La demande de repositionnement de M. [R] est désormais sans objet puisqu’il ne fait plus partie des effectifs. Il en est de même de la prétention tendant à ce que la cour, avant dire droit, ordonne la production de certaines pièces alors qu’il s’agit d’une mesure d’instruction et que par l’effet de son arrêt la cour est désormais dessaisie.
II Sur les demandes du syndicat RSP,
La Caisse d’épargne conclut à l’infirmation du jugement en ce qu’il l’a condamnée à payer au syndicat RSP la somme de 5 000 euros à titre de dommages et intérêts. Elle fait valoir qu’il n’existe pas de discrimination et subsidiairement que s’agissant d’un préjudice moral de pur principe, sa réparation devrait être limitée à 1 euro.
Le syndicat conclut à la confirmation en faisant valoir que la discrimination a pour objet de décourager la mise en 'uvre de la liberté syndicale et lui a causé un préjudice.
Réponse de la cour,
La cour a retenu ci-dessus l’existence d’une discrimination syndicale à l’encontre de M. [R]. Ceci cause en soi une atteinte aux intérêts collectifs de la profession tels que représentés par le syndicat dont il dépendait.
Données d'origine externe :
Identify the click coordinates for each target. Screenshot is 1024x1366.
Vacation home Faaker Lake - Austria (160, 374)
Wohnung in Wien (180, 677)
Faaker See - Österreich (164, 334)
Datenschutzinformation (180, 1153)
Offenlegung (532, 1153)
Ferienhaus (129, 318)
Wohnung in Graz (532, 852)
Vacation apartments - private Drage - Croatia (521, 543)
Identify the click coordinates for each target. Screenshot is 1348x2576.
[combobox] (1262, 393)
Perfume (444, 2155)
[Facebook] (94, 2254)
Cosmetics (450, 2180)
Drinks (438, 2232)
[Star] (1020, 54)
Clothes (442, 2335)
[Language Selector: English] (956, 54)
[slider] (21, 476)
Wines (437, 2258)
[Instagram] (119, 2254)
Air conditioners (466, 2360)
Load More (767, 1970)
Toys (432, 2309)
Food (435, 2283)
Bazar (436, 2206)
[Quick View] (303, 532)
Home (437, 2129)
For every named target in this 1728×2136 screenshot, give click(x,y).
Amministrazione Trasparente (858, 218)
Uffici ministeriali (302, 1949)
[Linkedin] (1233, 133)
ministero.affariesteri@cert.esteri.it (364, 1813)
Le préjudice ne peut être considéré comme de pur principe alors que la liberté syndicale constitue une liberté fondamentale et que c’est de surcroît sur une longue période que la discrimination s’est produite.
C’est ainsi par une exacte appréciation que le premier juge a fixé à 5 000 euros le montant des dommages et intérêts et il y a lieu à confirmation de ce chef.
Sur les frais et dépens,
L’action était bien fondée de sorte que le jugement sera confirmé sur le sort des frais et dépens de première instance.
La Caisse d’épargne, partie perdante à l’instance, sera condamnée aux dépens d’appel ainsi qu’à payer à M. [R] et au syndicat RSP unis d’intérêts la somme complémentaire de 2 000 euros au titre des frais irrépétibles exposés en cause d’appel.
PAR CES MOTIFS,
La cour,
Confirme le jugement du conseil de prud’hommes de Bordeaux du 9 novembre 2022 sauf en ce qu’il a condamné la Caisse d’épargne Aquitaine Poitou Charente à payer à M. [R] la somme de 20 000 euros à titre de dommages et intérêts,
Statuant à nouveau du chef infirmé,
Condamne la Caisse d’épargne Aquitaine Poitou Charente à payer à M. [R] la somme de 60 000 euros à titre de dommages et intérêts,
Y ajoutant,
Condamne la Caisse d’Epargne Aquitaine Poitou Charente à payer à M. [R] et au syndicat RSP unis d’intérêts la somme de 2 000 euros par application des dispositions de l’article 700 du code de procédure civile en cause d’appel,
Condamne la Caisse d’Epargne Aquitaine Poitou Charente aux dépens d’appel.
Signé par Madame Marie-Paule Menu, présidente et par Sandrine Lachaise, greffière à laquelle la minute de la décision a été remise par le magistrat signataire.